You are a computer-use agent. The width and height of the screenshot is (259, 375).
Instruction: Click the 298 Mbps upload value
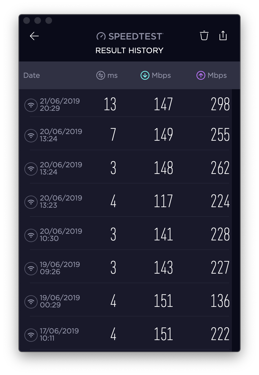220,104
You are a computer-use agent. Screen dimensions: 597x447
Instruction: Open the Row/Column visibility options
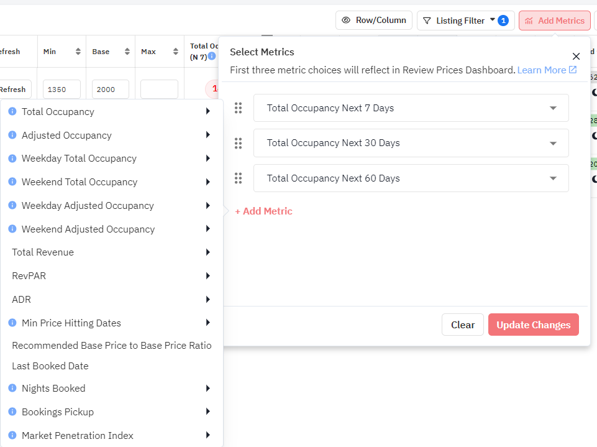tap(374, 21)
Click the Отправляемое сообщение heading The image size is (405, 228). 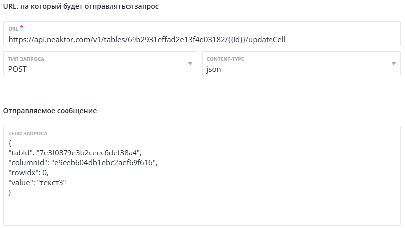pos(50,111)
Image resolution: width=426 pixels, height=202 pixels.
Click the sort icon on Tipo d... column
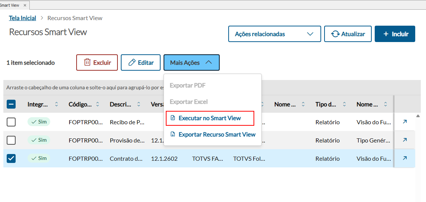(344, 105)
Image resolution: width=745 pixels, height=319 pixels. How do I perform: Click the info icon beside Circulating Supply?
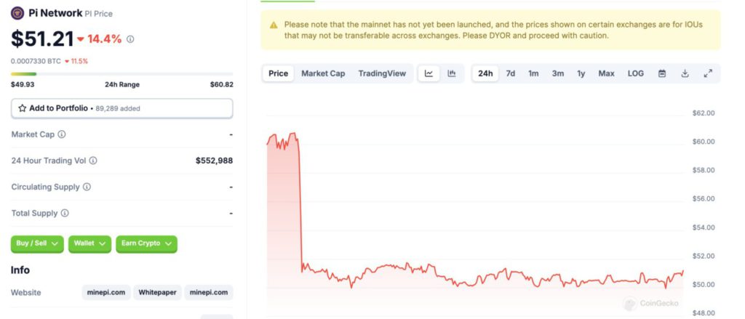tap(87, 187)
= = =
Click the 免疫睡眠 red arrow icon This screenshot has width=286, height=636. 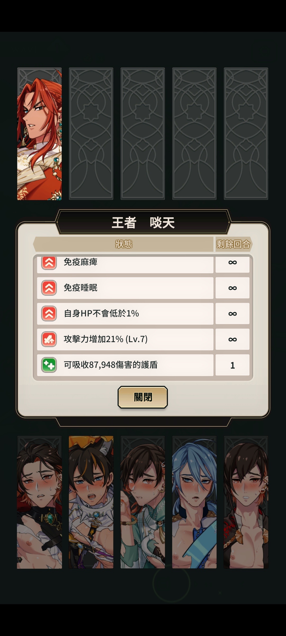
= = =
About this task => Of the lines above, show those in which "computer" appears.

Reply =>
You are a computer-use agent. The width and height of the screenshot is (259, 375).
You are a computer-use agent. Screen dimensions: 597x447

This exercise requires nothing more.